- [WHAT YOU NEED TO DO] The answer is the line containing "The image size is (640, 477)." plus every line after it to the end of the material, retyped exactly and without the pictures.

- [TASK DATA]
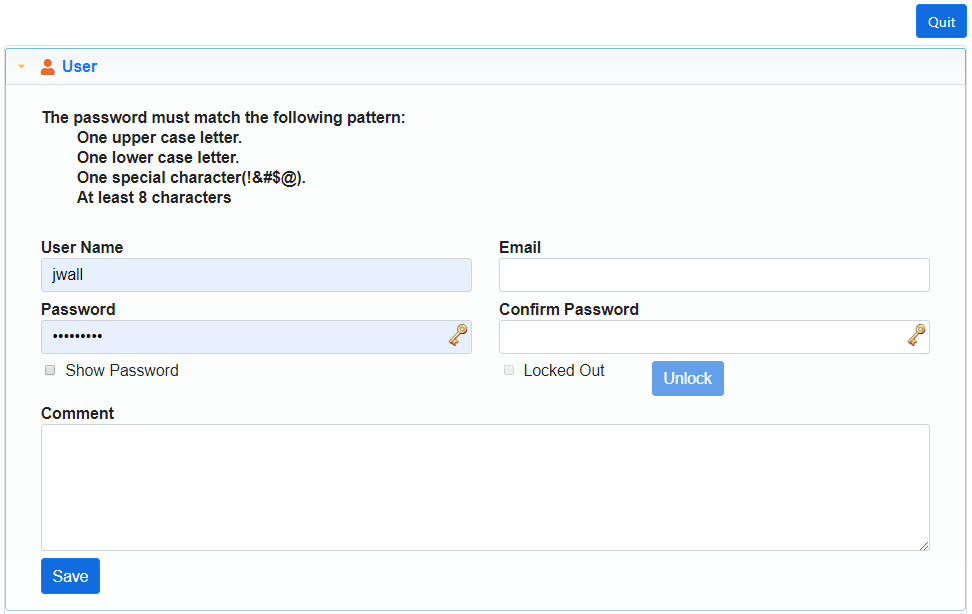
Task: Focus the User Name field containing jwall
Action: [256, 275]
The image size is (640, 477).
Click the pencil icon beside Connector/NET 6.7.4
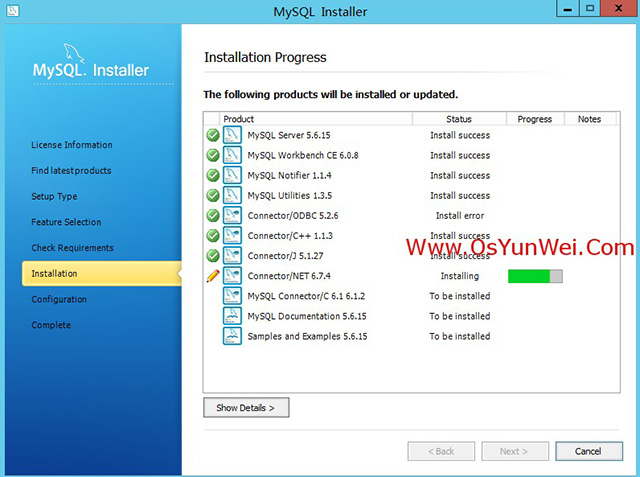212,276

- [TASK RESULT]
The image size is (640, 477).
Click the pencil icon beside Connector/NET 6.7.4
212,276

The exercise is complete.